INSTRUCTIONS TO FOLLOW
Your output should consist of every record, copied exactly.

DATASET RECORDS
▬▬▬▬▬▬▬▬▬▬

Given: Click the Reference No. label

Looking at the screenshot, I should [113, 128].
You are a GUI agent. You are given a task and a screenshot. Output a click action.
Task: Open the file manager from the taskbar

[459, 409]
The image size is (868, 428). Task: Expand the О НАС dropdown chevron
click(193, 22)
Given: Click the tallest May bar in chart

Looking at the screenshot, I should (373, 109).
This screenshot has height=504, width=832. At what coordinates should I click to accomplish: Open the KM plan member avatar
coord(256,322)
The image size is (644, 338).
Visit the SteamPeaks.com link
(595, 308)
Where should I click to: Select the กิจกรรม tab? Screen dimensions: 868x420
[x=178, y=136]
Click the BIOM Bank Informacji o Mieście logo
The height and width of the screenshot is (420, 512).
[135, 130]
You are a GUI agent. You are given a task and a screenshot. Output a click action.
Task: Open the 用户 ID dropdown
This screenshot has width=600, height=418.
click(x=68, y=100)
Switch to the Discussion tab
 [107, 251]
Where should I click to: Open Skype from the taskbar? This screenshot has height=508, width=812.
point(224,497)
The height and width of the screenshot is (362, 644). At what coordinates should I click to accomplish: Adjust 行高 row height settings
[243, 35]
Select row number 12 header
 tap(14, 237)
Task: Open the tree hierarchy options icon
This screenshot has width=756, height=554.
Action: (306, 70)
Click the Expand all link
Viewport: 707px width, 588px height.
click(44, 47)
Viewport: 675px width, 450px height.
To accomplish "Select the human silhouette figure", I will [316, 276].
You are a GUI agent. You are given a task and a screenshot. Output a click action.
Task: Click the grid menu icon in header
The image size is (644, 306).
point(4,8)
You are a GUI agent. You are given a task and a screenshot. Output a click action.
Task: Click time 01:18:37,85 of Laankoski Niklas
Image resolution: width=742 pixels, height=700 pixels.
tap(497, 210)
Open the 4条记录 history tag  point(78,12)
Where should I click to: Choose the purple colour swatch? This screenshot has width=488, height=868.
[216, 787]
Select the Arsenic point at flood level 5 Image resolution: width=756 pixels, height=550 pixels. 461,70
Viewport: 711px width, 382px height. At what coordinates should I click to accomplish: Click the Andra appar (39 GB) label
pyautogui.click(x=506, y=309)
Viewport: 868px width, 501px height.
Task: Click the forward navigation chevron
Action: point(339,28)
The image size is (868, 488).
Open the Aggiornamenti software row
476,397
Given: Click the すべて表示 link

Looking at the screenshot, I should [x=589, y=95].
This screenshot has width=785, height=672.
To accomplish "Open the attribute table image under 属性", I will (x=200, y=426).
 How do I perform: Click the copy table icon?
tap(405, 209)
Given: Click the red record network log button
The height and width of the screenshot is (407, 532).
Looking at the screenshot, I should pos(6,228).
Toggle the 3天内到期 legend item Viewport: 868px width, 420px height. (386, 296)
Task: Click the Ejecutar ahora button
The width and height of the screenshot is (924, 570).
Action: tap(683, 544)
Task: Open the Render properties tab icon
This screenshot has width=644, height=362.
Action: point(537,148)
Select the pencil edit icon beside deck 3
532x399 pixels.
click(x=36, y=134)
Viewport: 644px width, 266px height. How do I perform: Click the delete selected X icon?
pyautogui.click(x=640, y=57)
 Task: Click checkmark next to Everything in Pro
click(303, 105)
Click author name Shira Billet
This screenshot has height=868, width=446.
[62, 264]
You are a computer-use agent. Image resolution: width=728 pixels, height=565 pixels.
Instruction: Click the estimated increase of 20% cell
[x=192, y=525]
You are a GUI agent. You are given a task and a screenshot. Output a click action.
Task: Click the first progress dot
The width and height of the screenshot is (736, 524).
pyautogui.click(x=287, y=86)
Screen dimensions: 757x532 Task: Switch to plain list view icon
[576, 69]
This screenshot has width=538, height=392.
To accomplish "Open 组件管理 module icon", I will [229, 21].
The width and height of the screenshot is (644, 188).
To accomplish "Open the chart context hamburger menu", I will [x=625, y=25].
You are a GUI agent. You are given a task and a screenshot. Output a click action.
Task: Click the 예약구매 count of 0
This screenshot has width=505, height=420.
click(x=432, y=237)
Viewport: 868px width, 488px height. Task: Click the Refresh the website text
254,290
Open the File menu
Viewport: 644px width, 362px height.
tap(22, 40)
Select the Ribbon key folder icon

▬▬▬▬▬▬▬▬▬▬

SOLUTION FOR THIS EXERCISE
Given: Click the Reference No. label

Looking at the screenshot, I should [113, 128].
You are a GUI agent. You are given a task and a screenshot. Output a click action.
Task: Open the file manager from the taskbar

[459, 409]
The image size is (868, 428). Task: Expand the О НАС dropdown chevron
click(193, 22)
Given: Click the tallest May bar in chart

Looking at the screenshot, I should (373, 109).
This screenshot has height=504, width=832. At what coordinates should I click to accomplish: Open the KM plan member avatar
coord(256,322)
The image size is (644, 338).
Visit the SteamPeaks.com link
(595, 308)
Where should I click to: Select the กิจกรรม tab? Screen dimensions: 868x420
[x=178, y=136]
Click the BIOM Bank Informacji o Mieście logo
The height and width of the screenshot is (420, 512).
[135, 130]
You are a GUI agent. You are given a task and a screenshot. Output a click action.
Task: Open the 用户 ID dropdown
This screenshot has width=600, height=418.
click(x=68, y=100)
Switch to the Discussion tab
 [107, 251]
Where should I click to: Open Skype from the taskbar? This screenshot has height=508, width=812.
point(224,497)
The height and width of the screenshot is (362, 644). At what coordinates should I click to accomplish: Adjust 行高 row height settings
[243, 35]
Select row number 12 header
 tap(14, 237)
Task: Open the tree hierarchy options icon
This screenshot has width=756, height=554.
Action: (306, 70)
Click the Expand all link
Viewport: 707px width, 588px height.
click(44, 47)
Viewport: 675px width, 450px height.
To accomplish "Select the human silhouette figure", I will [316, 276].
You are a GUI agent. You are given a task and a screenshot. Output a click action.
Task: Click the grid menu icon in header
The image size is (644, 306).
point(4,8)
You are a GUI agent. You are given a task and a screenshot. Output a click action.
Task: Click time 01:18:37,85 of Laankoski Niklas
Image resolution: width=742 pixels, height=700 pixels.
tap(497, 210)
Open the 4条记录 history tag  point(78,12)
Where should I click to: Choose the purple colour swatch? This screenshot has width=488, height=868.
[216, 787]
Select the Arsenic point at flood level 5 Image resolution: width=756 pixels, height=550 pixels. 461,70
Viewport: 711px width, 382px height. At what coordinates should I click to accomplish: Click the Andra appar (39 GB) label
pyautogui.click(x=506, y=309)
Viewport: 868px width, 501px height.
Task: Click the forward navigation chevron
Action: point(339,28)
The image size is (868, 488).
Open the Aggiornamenti software row
476,397
Given: Click the すべて表示 link

Looking at the screenshot, I should [x=589, y=95].
This screenshot has width=785, height=672.
To accomplish "Open the attribute table image under 属性", I will (x=200, y=426).
 How do I perform: Click the copy table icon?
tap(405, 209)
Given: Click the red record network log button
The height and width of the screenshot is (407, 532).
Looking at the screenshot, I should pos(6,228).
Toggle the 3天内到期 legend item Viewport: 868px width, 420px height. (386, 296)
Task: Click the Ejecutar ahora button
The width and height of the screenshot is (924, 570).
Action: tap(683, 544)
Task: Open the Render properties tab icon
This screenshot has width=644, height=362.
Action: point(537,148)
Select the pencil edit icon beside deck 3
532x399 pixels.
click(x=36, y=134)
Viewport: 644px width, 266px height. How do I perform: Click the delete selected X icon?
pyautogui.click(x=640, y=57)
 Task: Click checkmark next to Everything in Pro
click(303, 105)
Click author name Shira Billet
This screenshot has height=868, width=446.
[62, 264]
You are a computer-use agent. Image resolution: width=728 pixels, height=565 pixels.
Instruction: Click the estimated increase of 20% cell
[x=192, y=525]
You are a GUI agent. You are given a task and a screenshot. Output a click action.
Task: Click the first progress dot
The width and height of the screenshot is (736, 524).
pyautogui.click(x=287, y=86)
Screen dimensions: 757x532 Task: Switch to plain list view icon
[576, 69]
This screenshot has width=538, height=392.
To accomplish "Open 组件管理 module icon", I will [229, 21].
The width and height of the screenshot is (644, 188).
To accomplish "Open the chart context hamburger menu", I will [x=625, y=25].
You are a GUI agent. You are given a task and a screenshot. Output a click action.
Task: Click the 예약구매 count of 0
This screenshot has width=505, height=420.
click(x=432, y=237)
Viewport: 868px width, 488px height. Task: Click the Refresh the website text
254,290
Open the File menu
Viewport: 644px width, 362px height.
tap(22, 40)
Select the Ribbon key folder icon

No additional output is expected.